Training and testing

• To train the model, run: python DeepDDG/train.py
• To test the model, run: python DeepDDG/test.py

Clarifications

• Column name: PDB ID with modifications to be made
• 1A43 -> if I want to take a chain, I shall take the "A"
• 1SPB:P -> I thought P is a chain but not!!! what is this then?
• 1A7V:Q1A -> the 1st residue is Q, which will be substituted by A.
• 1ACB:I:F10W -> there is no I chain,
• 1CEY_F14N -> you can see that although it's the 13th residue according to the PDB, the author labeled it 14.
• 1CEY_WT
• 1CFD_1-75: I think I need to consider only 1-75th residue
• 1CFD_1-78_F19Y: I think I need to consider 1-78th residue, here 19th is F, will be substituted by Y.
• 1VII_N68AK70M: N 68 ->A and K 70-> M
• The SASA value is taken from rsa file the absolute (ABS) all atoms value.

Data issues

• For the same mutation of the same protein the dataset contains different ddg values. i.e 1A43 has 9 mutations where 4 of them are repeated with different ddG values.
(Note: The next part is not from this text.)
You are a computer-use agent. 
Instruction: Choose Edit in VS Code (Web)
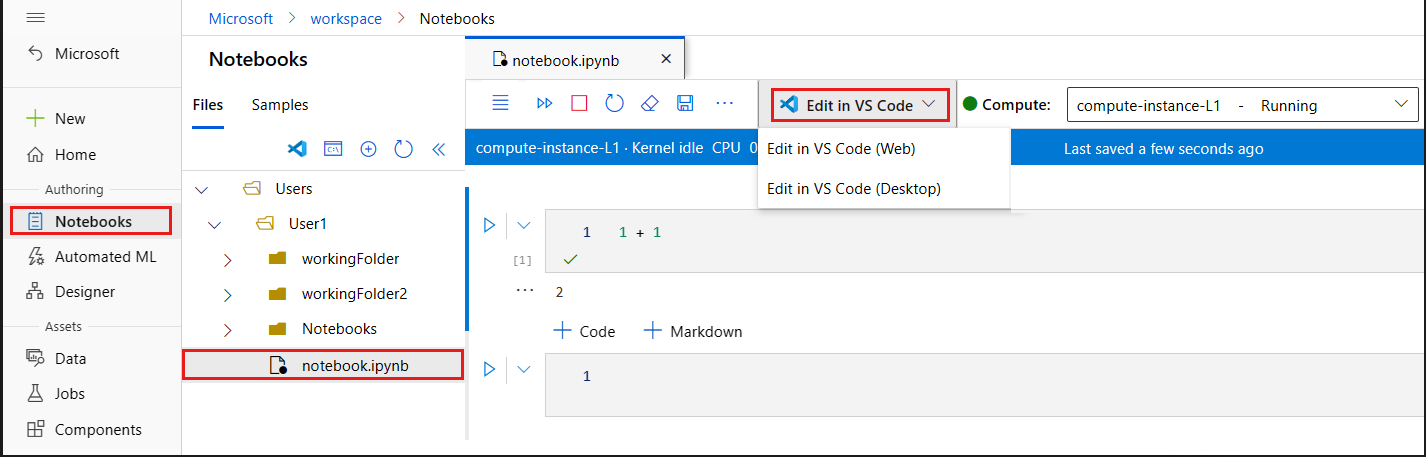click(x=841, y=149)
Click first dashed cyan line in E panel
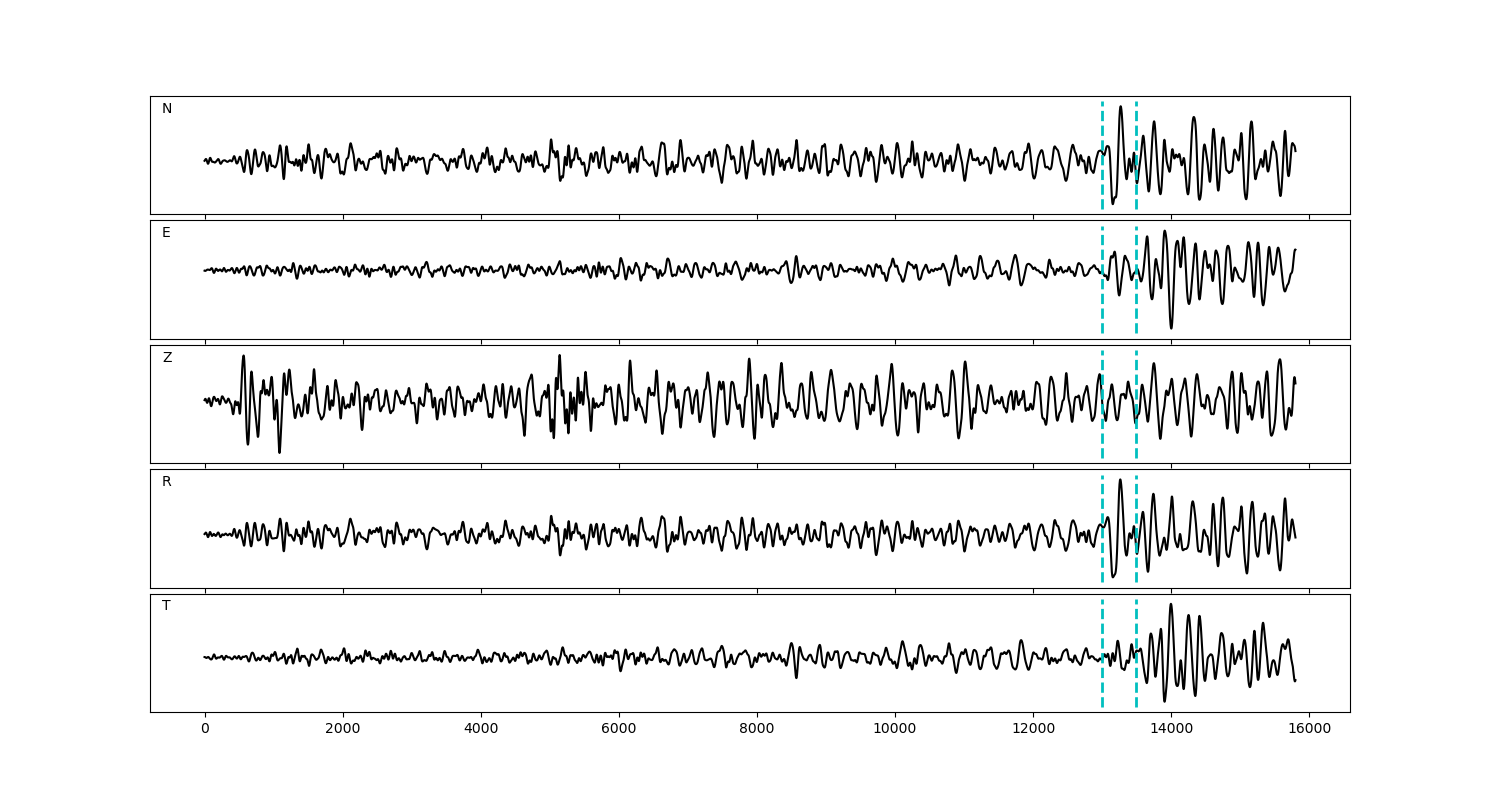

Took the average following Potapov et al (https://doi.org/10.1093/protein/gzp030).
• No chain id is not given in the original dataset. I selected the 1st chain by default. Because in many cases chain A is not present. And in many cases 1st chain is not A. Such cases are:

  • PDBID Chain-id
    1lmb     4
    1tup     A
    1azp     A
    1bf4     A
    1otr     B
    1glu     A
    1hcq     A
    1iv7     B
    

• 1hfzA has the 1st residue as 1x. I take the starting index as where the residue id becomes integer.
• Entry 2A01 was removed. Check this: https://www.rcsb.org/structure/removed/2A01
• Last residue does not have any dihedral angles. Therefore, last residue cannot be neighbor residue.
• 1a7cA does not have residue from 334 to 347.
• Some ddG values are out of range ([-10, 10]).
• 1am7A does not have residue of number 17.
• 1amqA does not have residue of number 407.
• In many cases, a particular neighbor residue does not have Ca, C or N atoms which is required to compute dihedral angles. To solve this problem, this neighbor residue is avoided and set the next residue as neighbor and follow the process again.
• 2ptlA_T_19_A: this does not have any hit while computing PSSM, need bigger database, and no PSSM file generated. Therefore returned 0 for softmax pssm.
• 4hxj_A_D_141_A: the secondary structure is not of the same size of the number of residues, manually corrected.
• 5np8_A_T_378_P: this does not have residue from 373 to 381. But 369th residue is Thr (T). So manually changed mutation point.
• 2arf_A_H_1069_Q: when SASA is computed there is no gap between chain_id and residue_num column. This is corrected manually.
• Note that: this type of errors may occur in other cases, which is not reported since the adapted code successfully avoided or solved them.